How to Detect a Screenshotted or Re-Photographed Document

Nick Clark

What You Are Building

You are building a check that decides, from an image alone, whether the image is likely a fresh digital artifact or a recapture: a photo of a document shown on a screen, or a screenshot of a screenshot. This is the problem behind a very common search: someone submits a KYC document, an insurance claim photo, a signed PDF page, or a product image, and you want to know whether they photographed a monitor instead of sending the real file.

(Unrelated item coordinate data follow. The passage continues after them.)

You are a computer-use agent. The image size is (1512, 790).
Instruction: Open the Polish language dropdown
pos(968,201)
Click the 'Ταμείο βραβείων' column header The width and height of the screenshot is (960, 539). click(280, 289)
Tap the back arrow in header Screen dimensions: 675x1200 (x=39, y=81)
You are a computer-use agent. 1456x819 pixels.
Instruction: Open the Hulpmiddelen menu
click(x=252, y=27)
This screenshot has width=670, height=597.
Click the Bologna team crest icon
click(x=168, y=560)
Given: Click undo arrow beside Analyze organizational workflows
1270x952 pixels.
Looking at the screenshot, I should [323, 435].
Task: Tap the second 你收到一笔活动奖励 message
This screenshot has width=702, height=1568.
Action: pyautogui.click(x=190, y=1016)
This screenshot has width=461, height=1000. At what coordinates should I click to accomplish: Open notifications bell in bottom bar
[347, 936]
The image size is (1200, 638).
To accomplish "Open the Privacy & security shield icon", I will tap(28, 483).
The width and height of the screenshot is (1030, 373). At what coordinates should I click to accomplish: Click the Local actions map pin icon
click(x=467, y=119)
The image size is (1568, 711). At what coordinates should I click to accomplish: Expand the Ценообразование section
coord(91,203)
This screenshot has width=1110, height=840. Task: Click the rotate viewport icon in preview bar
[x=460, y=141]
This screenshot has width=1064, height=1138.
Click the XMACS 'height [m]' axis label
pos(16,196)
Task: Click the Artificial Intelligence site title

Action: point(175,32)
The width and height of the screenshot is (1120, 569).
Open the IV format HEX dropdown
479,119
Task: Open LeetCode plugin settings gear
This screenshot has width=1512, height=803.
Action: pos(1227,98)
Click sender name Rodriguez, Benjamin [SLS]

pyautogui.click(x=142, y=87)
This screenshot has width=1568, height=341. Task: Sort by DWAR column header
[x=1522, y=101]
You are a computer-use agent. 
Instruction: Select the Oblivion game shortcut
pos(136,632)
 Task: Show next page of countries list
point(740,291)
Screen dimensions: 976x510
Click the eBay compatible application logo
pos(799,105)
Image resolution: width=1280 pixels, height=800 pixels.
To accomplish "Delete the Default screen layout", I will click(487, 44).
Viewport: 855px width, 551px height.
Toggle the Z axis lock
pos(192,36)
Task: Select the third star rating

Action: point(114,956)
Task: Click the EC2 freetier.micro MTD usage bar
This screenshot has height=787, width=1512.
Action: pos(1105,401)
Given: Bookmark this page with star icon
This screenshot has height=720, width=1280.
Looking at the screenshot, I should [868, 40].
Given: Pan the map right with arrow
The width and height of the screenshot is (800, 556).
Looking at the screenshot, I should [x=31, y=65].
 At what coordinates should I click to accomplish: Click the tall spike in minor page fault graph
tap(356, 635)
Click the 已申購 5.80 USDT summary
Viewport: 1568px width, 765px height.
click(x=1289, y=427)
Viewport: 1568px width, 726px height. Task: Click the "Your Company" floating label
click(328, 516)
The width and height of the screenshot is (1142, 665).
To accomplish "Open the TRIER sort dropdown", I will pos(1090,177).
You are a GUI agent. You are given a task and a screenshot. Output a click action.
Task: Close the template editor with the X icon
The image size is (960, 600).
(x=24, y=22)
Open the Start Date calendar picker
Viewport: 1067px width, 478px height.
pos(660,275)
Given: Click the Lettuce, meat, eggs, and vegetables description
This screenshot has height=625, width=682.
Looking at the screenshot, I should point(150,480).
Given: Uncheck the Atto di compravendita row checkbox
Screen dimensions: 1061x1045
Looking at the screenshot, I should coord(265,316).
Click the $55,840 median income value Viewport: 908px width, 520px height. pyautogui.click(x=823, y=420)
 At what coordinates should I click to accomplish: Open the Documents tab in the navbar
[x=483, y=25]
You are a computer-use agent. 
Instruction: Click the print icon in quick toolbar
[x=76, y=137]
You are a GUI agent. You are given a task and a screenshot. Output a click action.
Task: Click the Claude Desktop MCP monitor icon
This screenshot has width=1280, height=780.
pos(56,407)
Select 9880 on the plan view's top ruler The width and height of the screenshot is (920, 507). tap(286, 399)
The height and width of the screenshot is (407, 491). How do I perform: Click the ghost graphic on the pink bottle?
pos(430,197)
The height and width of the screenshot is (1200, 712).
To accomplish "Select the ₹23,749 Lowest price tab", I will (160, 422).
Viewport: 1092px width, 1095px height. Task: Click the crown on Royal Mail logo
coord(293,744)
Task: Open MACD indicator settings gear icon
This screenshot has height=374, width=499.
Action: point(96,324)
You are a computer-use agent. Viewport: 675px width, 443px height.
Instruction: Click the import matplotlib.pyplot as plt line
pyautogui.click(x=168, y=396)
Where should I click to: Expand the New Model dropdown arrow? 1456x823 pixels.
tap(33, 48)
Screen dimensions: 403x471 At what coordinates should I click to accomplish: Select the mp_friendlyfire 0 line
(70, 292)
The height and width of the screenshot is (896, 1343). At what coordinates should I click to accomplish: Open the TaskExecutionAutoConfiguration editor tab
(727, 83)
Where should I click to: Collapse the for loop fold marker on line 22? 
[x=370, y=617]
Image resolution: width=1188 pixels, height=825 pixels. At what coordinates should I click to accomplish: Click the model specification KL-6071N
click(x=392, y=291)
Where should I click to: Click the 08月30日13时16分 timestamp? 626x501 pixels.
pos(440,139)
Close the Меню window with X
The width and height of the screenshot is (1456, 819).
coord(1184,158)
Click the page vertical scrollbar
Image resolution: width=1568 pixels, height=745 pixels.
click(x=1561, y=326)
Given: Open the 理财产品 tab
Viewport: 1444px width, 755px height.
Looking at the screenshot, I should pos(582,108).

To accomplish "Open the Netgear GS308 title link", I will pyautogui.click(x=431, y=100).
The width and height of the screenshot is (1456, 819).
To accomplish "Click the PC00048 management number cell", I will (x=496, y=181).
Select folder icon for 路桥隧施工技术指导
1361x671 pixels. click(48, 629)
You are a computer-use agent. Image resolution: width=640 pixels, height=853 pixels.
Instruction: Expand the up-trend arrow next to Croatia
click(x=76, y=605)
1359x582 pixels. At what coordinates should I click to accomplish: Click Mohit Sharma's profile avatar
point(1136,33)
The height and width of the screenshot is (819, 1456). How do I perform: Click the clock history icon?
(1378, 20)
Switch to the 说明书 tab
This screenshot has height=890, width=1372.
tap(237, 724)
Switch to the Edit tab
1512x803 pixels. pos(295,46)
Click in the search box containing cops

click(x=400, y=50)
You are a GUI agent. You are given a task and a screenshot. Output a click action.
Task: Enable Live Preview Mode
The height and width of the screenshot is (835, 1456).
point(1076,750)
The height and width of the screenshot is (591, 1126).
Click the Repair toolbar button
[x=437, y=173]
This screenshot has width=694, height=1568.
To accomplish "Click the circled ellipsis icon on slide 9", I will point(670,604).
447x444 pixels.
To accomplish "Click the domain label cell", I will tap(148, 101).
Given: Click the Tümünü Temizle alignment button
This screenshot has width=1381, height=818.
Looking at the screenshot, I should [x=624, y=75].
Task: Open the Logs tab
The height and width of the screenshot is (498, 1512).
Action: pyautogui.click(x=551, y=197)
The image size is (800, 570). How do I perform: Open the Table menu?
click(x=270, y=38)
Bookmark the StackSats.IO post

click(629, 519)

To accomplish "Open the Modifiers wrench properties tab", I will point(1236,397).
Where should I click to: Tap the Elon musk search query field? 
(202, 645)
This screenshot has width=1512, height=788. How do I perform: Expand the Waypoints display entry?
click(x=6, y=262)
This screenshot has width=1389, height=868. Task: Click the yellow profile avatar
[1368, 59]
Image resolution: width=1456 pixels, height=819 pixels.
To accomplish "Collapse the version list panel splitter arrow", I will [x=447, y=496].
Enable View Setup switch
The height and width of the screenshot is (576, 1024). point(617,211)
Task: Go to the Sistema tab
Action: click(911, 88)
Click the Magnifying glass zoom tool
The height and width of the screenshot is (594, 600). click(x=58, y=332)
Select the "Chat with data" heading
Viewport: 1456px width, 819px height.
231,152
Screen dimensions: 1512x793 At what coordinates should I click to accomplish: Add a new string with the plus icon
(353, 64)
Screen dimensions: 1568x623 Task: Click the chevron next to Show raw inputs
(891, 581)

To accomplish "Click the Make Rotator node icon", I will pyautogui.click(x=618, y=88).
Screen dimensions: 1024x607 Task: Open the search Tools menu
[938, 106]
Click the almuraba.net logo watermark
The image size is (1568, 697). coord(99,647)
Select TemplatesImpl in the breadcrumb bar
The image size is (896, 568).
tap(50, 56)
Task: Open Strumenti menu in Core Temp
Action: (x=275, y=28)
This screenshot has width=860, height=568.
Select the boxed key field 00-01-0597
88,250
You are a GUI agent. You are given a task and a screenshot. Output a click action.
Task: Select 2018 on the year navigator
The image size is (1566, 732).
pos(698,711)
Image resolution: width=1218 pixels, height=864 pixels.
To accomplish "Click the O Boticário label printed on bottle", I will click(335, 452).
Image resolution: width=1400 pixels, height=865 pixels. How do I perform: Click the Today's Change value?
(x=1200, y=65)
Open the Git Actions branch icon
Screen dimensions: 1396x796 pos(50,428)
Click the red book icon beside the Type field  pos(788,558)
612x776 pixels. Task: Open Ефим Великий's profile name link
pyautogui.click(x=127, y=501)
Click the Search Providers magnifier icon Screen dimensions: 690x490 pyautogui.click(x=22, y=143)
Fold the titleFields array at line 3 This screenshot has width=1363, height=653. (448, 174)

The audience is anyone running an upload or intake flow where recapture is a fraud or integrity signal: identity verification, claims processing, marketplace listing review, content provenance, and generative pipelines that must not admit laundered inputs. The goal is a per-image recapture probability score you can threshold and route on, computed without asking the sender for anything extra and without comparing against a master copy you may not have.

This guide teaches the architecture from a filed patent disclosure. It is not a downloadable SDK, and no drop-in package is implied. You implement it.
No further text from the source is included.